L'odeur des rêves

Cette histoire est la suite de Juste ça

Eric avait salué les gars avec une dernière boutade qui les avait fait rire très fort, puis était sorti. Dehors, il avait hâté le pas, Suzie l’attendait; il avait promis d’arriver tôt. Dans sa poche, la lumière de son cellulaire clignotait. Il avait dit à la troupe quand le téléphone avait sonné: « Ah, c’est pas important ». Dans la ruelle mal éclairée, il s’était quand même arrêté pour écouter le message vague de sa mère : « C’est moi. Rien d’important. Appelle quand tu auras le temps. »
Elle avait attendu deux mois. Deux mois pour que « le temps arrange les choses», comme elle disait. Deux mois pour pousser la honte sous le tapis, en tentant de faire comme si elle n’existait pas. Sa grand-mère disait « Le fruit ne tombe pas loin de l’arbre.» chaque fois qu’elle le voyait. Si elle était encore vivante, elle aurait affirmé, l’air d’un chat repu: « Je vous l’avais dit. ».

Reste que ç’avait été un beau Noël. Son plus beau peut-être. Sa mère avait sorti sa belle nappe et la vaisselle des grands jours. Le père avait troqué sa bière pour du vin bon marché. Ils avaient eu l’air d’une famille normale. À minuit, quand la parenté était repartie et que le père ronflait dans son fauteuil, elle s’était versé du thé dans sa tasse en porcelaine bleue.

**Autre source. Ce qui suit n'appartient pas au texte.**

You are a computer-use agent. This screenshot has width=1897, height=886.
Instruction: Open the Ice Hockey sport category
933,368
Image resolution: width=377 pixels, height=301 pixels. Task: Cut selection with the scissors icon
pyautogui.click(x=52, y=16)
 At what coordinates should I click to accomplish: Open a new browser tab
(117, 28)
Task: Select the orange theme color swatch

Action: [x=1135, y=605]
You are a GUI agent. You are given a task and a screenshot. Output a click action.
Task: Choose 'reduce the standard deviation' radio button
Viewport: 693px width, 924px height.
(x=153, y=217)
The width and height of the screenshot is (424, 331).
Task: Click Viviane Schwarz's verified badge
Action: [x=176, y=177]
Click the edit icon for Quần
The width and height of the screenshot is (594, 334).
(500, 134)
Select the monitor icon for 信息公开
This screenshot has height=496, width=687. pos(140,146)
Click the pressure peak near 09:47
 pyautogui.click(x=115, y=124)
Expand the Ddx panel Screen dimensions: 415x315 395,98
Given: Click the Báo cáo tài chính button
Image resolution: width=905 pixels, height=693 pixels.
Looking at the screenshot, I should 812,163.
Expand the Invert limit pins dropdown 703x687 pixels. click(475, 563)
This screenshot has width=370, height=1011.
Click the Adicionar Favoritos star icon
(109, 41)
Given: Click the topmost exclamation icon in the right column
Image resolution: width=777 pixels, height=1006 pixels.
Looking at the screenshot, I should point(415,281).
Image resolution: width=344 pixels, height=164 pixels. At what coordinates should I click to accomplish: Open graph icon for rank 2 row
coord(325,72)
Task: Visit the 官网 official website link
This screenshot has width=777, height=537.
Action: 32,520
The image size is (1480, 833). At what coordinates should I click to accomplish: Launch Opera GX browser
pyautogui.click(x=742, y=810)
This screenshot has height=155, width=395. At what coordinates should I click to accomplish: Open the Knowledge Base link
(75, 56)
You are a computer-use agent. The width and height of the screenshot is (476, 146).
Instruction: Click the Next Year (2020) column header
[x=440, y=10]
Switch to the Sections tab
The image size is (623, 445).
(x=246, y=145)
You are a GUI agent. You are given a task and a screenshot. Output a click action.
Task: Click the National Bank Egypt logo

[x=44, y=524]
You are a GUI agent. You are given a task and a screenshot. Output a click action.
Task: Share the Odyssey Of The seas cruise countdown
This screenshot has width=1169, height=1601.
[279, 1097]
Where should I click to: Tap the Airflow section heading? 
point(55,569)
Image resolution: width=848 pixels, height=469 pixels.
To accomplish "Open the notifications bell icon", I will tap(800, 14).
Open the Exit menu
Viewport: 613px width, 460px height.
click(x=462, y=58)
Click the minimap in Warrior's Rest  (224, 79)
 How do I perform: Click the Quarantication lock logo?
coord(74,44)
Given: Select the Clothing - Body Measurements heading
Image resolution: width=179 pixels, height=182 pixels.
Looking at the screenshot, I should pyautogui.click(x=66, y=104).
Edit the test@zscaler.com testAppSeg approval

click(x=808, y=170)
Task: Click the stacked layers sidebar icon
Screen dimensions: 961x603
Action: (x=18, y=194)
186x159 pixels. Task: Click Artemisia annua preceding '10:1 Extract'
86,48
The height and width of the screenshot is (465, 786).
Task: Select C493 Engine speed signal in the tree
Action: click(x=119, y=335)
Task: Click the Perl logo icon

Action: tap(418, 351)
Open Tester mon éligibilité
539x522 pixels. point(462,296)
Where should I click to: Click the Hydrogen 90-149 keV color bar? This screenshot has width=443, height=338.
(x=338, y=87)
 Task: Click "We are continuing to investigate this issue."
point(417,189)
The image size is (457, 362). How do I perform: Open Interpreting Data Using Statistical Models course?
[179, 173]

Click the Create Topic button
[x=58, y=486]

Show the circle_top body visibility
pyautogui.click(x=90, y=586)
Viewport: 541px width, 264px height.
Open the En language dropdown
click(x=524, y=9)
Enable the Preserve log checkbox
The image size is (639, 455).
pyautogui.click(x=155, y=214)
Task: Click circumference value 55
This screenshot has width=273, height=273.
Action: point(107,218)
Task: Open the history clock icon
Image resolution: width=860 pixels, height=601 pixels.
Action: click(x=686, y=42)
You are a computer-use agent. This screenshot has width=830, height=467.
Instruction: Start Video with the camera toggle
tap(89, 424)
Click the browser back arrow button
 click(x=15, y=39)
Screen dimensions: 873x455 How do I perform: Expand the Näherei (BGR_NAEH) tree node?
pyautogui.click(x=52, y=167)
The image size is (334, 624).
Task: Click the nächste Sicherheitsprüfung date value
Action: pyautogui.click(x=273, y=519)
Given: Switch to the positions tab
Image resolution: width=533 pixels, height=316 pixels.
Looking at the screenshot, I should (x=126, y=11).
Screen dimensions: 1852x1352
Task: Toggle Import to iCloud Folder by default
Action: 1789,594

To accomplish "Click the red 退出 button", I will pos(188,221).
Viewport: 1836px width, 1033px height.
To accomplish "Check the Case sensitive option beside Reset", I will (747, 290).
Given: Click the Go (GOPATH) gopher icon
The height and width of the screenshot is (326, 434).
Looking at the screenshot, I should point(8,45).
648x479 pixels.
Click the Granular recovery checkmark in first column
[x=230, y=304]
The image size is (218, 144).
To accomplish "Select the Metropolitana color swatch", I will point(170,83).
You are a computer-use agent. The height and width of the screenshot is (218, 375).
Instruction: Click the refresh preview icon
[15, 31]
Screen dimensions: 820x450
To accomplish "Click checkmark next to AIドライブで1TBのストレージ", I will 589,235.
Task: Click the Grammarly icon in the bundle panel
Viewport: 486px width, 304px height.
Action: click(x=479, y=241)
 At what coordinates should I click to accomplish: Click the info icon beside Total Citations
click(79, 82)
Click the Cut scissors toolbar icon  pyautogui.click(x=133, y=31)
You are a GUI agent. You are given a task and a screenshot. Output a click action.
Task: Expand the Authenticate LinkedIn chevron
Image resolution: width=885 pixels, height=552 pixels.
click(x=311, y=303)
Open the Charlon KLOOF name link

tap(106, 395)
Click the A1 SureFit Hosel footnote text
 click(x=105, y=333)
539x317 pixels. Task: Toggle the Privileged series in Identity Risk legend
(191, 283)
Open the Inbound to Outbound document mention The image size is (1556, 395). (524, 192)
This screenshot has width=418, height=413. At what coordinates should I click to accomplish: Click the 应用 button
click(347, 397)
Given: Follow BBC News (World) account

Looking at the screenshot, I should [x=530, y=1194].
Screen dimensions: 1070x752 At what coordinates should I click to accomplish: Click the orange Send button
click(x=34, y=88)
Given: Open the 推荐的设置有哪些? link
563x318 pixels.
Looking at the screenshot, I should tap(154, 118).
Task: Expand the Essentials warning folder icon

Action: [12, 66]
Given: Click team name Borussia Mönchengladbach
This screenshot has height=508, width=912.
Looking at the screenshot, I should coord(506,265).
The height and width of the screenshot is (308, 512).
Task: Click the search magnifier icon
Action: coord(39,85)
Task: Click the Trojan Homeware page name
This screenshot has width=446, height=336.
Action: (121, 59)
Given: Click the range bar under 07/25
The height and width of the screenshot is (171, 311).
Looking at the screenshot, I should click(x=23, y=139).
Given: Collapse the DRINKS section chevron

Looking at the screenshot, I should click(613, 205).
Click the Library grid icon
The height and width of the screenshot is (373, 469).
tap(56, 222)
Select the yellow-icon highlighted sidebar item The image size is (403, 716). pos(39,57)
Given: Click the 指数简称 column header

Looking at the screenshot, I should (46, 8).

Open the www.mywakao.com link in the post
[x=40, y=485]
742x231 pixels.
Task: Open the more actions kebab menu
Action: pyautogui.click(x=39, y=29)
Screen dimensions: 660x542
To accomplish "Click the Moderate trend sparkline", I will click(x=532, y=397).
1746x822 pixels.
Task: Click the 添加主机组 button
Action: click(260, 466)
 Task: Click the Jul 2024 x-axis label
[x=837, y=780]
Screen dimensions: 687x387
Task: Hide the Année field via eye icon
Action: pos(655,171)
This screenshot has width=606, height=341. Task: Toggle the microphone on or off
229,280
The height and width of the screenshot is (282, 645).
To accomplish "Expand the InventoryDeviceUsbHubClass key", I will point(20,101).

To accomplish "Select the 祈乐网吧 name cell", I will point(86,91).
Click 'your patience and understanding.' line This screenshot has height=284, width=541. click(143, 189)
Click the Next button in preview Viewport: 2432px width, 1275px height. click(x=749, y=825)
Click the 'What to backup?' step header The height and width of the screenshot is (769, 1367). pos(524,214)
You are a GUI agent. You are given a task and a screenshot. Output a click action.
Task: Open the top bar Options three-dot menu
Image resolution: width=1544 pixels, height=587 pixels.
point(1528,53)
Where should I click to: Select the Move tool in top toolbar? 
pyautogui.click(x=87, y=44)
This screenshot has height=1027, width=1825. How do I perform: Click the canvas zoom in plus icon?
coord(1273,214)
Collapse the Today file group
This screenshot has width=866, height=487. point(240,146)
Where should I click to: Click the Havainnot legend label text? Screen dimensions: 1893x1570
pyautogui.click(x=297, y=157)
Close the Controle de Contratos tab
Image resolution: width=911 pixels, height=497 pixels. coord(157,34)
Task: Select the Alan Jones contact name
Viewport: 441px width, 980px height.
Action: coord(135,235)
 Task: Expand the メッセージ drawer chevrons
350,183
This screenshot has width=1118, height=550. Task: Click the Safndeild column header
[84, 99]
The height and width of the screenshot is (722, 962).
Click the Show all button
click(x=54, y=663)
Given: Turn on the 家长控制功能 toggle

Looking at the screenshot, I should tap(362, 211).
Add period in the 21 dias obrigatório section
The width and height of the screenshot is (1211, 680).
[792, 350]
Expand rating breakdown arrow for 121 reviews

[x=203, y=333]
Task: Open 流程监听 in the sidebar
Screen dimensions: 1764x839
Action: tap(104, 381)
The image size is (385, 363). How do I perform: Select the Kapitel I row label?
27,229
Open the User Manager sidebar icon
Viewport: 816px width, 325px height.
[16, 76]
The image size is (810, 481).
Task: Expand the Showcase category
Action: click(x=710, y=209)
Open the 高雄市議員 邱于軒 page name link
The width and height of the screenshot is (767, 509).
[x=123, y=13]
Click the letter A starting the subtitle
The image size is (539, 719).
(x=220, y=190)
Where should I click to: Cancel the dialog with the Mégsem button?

Elle lui avait avoué qu’avec l’âge, le bonhomme s’endormait de plus en plus tôt, qu’il se radoucissait et qu’il lui arrivait même d’être affectueux, mais que malgré cela elle ne pouvait pas oublier. Il avait parlé de ses nouveaux projets en les magnifiant un peu. Quand il avait vu la lueur de fierté dans l’oeil de sa mère, chose si rare, il s’était emballé, comme lorsqu’il avait cinq ans et promettait de la protéger. Il s’était cru lui-même, en avait rajouté.

Il était allé trop loin. Il avait sorti la carte-cadeau ramassée dans un grand magasin, sans la payer, et l’avait mise dans les mains ridées: « C’est pour toi, en attendant que je te sorte d’ici …» Le mensonge avait été récompensé à sa hauteur. Elle avait regardé le petit bout de plastique avec un gros montant et avait murmuré : « T’étais peut-être pas une si grosse erreur ». Il s’était dit que c’était peut-être ça le bonheur.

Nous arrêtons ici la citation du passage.